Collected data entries
────────────────
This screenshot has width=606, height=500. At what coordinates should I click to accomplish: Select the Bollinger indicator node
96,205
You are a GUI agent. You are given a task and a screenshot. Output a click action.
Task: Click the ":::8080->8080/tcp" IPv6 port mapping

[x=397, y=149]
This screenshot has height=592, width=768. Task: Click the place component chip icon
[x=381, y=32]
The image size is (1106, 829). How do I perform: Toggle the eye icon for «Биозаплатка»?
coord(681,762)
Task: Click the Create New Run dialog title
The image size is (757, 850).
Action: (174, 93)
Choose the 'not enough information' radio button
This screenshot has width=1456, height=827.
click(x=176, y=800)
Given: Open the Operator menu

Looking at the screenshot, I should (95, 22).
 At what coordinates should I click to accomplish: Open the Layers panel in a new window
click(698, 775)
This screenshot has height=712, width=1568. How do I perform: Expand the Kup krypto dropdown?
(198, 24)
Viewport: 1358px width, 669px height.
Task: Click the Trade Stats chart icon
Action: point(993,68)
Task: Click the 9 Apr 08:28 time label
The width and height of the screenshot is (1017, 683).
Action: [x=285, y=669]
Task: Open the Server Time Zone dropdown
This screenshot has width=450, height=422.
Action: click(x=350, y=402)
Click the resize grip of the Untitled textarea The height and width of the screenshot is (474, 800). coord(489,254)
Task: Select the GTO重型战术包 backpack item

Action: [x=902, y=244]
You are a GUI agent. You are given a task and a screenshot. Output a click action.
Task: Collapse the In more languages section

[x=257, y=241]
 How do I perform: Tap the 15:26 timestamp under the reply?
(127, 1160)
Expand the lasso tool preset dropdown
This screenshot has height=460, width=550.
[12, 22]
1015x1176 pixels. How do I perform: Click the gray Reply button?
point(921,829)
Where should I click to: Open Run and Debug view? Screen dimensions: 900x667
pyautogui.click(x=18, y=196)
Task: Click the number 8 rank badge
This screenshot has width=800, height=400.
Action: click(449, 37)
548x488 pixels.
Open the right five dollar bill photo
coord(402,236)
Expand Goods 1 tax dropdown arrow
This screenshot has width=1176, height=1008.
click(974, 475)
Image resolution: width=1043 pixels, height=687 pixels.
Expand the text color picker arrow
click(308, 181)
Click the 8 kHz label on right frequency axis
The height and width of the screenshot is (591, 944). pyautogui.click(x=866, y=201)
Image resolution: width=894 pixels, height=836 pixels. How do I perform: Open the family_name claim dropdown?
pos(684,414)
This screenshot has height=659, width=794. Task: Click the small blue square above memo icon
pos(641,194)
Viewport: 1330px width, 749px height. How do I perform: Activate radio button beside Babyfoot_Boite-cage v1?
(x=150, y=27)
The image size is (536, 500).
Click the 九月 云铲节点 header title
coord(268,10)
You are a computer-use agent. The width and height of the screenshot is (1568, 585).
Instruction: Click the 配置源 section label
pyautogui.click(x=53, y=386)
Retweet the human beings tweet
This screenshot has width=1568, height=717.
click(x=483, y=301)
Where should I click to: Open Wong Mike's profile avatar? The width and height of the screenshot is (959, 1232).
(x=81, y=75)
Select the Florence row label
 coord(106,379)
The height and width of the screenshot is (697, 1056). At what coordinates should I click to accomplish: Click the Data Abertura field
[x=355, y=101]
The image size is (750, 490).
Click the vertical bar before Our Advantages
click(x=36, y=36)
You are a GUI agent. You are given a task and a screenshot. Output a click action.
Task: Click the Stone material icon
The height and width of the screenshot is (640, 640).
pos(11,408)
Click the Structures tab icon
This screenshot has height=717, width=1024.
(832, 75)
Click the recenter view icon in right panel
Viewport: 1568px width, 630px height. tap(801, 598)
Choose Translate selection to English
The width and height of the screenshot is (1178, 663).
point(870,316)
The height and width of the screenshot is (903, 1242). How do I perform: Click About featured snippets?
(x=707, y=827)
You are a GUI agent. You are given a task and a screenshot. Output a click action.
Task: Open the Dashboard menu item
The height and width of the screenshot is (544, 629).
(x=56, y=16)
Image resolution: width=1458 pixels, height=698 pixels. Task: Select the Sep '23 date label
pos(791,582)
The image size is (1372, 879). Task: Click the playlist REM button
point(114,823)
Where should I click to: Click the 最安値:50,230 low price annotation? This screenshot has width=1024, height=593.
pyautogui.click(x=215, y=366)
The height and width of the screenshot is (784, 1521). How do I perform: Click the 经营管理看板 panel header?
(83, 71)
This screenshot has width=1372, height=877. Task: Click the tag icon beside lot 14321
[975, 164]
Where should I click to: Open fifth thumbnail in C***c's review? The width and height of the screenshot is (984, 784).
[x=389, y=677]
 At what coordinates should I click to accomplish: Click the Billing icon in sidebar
────────────────
=== Task details ===
Write the entries out once more, exactly, without dropping a line.

=== Expected answer ===
This screenshot has width=606, height=500. At what coordinates should I click to accomplish: Select the Bollinger indicator node
96,205
You are a GUI agent. You are given a task and a screenshot. Output a click action.
Task: Click the ":::8080->8080/tcp" IPv6 port mapping

[x=397, y=149]
This screenshot has height=592, width=768. Task: Click the place component chip icon
[x=381, y=32]
The image size is (1106, 829). How do I perform: Toggle the eye icon for «Биозаплатка»?
coord(681,762)
Task: Click the Create New Run dialog title
The image size is (757, 850).
Action: (174, 93)
Choose the 'not enough information' radio button
This screenshot has width=1456, height=827.
click(x=176, y=800)
Given: Open the Operator menu

Looking at the screenshot, I should (95, 22).
 At what coordinates should I click to accomplish: Open the Layers panel in a new window
click(698, 775)
This screenshot has height=712, width=1568. How do I perform: Expand the Kup krypto dropdown?
(198, 24)
Viewport: 1358px width, 669px height.
Task: Click the Trade Stats chart icon
Action: point(993,68)
Task: Click the 9 Apr 08:28 time label
The width and height of the screenshot is (1017, 683).
Action: [x=285, y=669]
Task: Open the Server Time Zone dropdown
This screenshot has width=450, height=422.
Action: click(x=350, y=402)
Click the resize grip of the Untitled textarea The height and width of the screenshot is (474, 800). coord(489,254)
Task: Select the GTO重型战术包 backpack item

Action: [x=902, y=244]
You are a GUI agent. You are given a task and a screenshot. Output a click action.
Task: Collapse the In more languages section

[x=257, y=241]
 How do I perform: Tap the 15:26 timestamp under the reply?
(127, 1160)
Expand the lasso tool preset dropdown
This screenshot has height=460, width=550.
[12, 22]
1015x1176 pixels. How do I perform: Click the gray Reply button?
point(921,829)
Where should I click to: Open Run and Debug view? Screen dimensions: 900x667
pyautogui.click(x=18, y=196)
Task: Click the number 8 rank badge
This screenshot has width=800, height=400.
Action: click(449, 37)
548x488 pixels.
Open the right five dollar bill photo
coord(402,236)
Expand Goods 1 tax dropdown arrow
This screenshot has width=1176, height=1008.
click(974, 475)
Image resolution: width=1043 pixels, height=687 pixels.
Expand the text color picker arrow
click(308, 181)
Click the 8 kHz label on right frequency axis
The height and width of the screenshot is (591, 944). pyautogui.click(x=866, y=201)
Image resolution: width=894 pixels, height=836 pixels. How do I perform: Open the family_name claim dropdown?
pos(684,414)
This screenshot has height=659, width=794. Task: Click the small blue square above memo icon
pos(641,194)
Viewport: 1330px width, 749px height. How do I perform: Activate radio button beside Babyfoot_Boite-cage v1?
(x=150, y=27)
The image size is (536, 500).
Click the 九月 云铲节点 header title
coord(268,10)
You are a computer-use agent. The width and height of the screenshot is (1568, 585).
Instruction: Click the 配置源 section label
pyautogui.click(x=53, y=386)
Retweet the human beings tweet
This screenshot has width=1568, height=717.
click(x=483, y=301)
Where should I click to: Open Wong Mike's profile avatar? The width and height of the screenshot is (959, 1232).
(x=81, y=75)
Select the Florence row label
 coord(106,379)
The height and width of the screenshot is (697, 1056). At what coordinates should I click to accomplish: Click the Data Abertura field
[x=355, y=101]
The image size is (750, 490).
Click the vertical bar before Our Advantages
click(x=36, y=36)
You are a GUI agent. You are given a task and a screenshot. Output a click action.
Task: Click the Stone material icon
The height and width of the screenshot is (640, 640).
pos(11,408)
Click the Structures tab icon
This screenshot has height=717, width=1024.
(832, 75)
Click the recenter view icon in right panel
Viewport: 1568px width, 630px height. tap(801, 598)
Choose Translate selection to English
The width and height of the screenshot is (1178, 663).
point(870,316)
The height and width of the screenshot is (903, 1242). How do I perform: Click About featured snippets?
(x=707, y=827)
You are a GUI agent. You are given a task and a screenshot. Output a click action.
Task: Open the Dashboard menu item
The height and width of the screenshot is (544, 629).
(x=56, y=16)
Image resolution: width=1458 pixels, height=698 pixels. Task: Select the Sep '23 date label
pos(791,582)
The image size is (1372, 879). Task: Click the playlist REM button
point(114,823)
Where should I click to: Click the 最安値:50,230 low price annotation? This screenshot has width=1024, height=593.
pyautogui.click(x=215, y=366)
The height and width of the screenshot is (784, 1521). How do I perform: Click the 经营管理看板 panel header?
(83, 71)
This screenshot has width=1372, height=877. Task: Click the tag icon beside lot 14321
[975, 164]
Where should I click to: Open fifth thumbnail in C***c's review? The width and height of the screenshot is (984, 784).
[x=389, y=677]
 At what coordinates should I click to accomplish: Click the Billing icon in sidebar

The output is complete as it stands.